↓↓↓

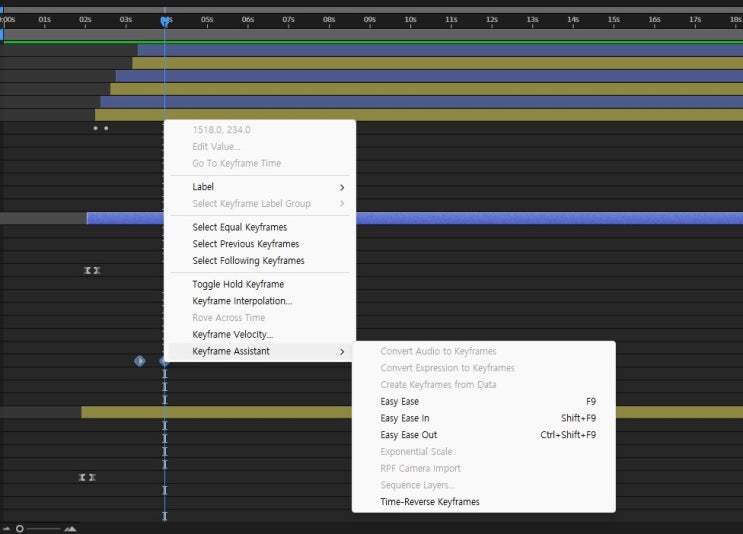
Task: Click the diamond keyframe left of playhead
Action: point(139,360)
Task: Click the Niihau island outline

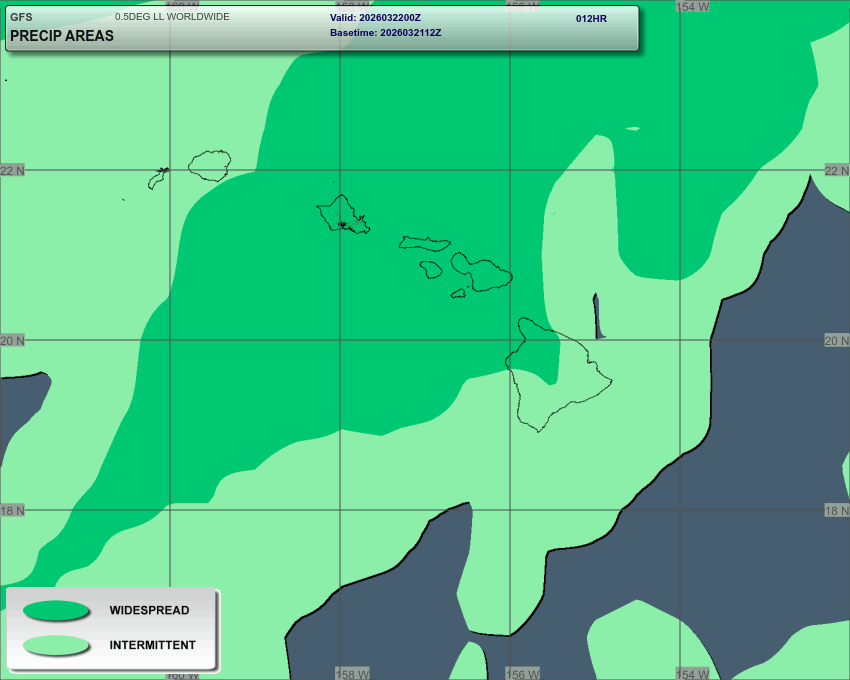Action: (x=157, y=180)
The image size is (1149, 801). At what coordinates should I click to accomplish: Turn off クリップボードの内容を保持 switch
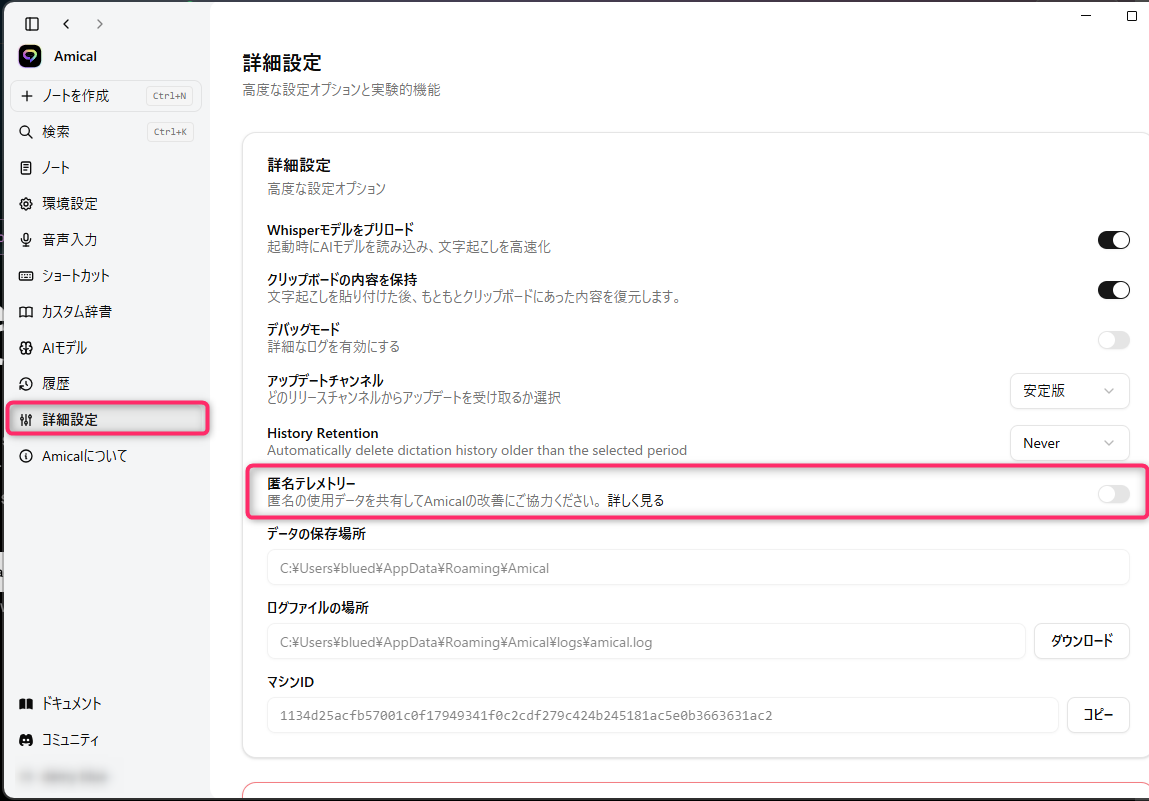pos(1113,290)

↑↑↑

_What to produce_:
All lines between the one that contains "The image size" and the end of the records above, both included, are to be returned exactly as they stand, except for pictures, which are omitted.

_Solution for this exercise_:
The image size is (1149, 801). At what coordinates should I click to accomplish: Turn off クリップボードの内容を保持 switch
pos(1113,290)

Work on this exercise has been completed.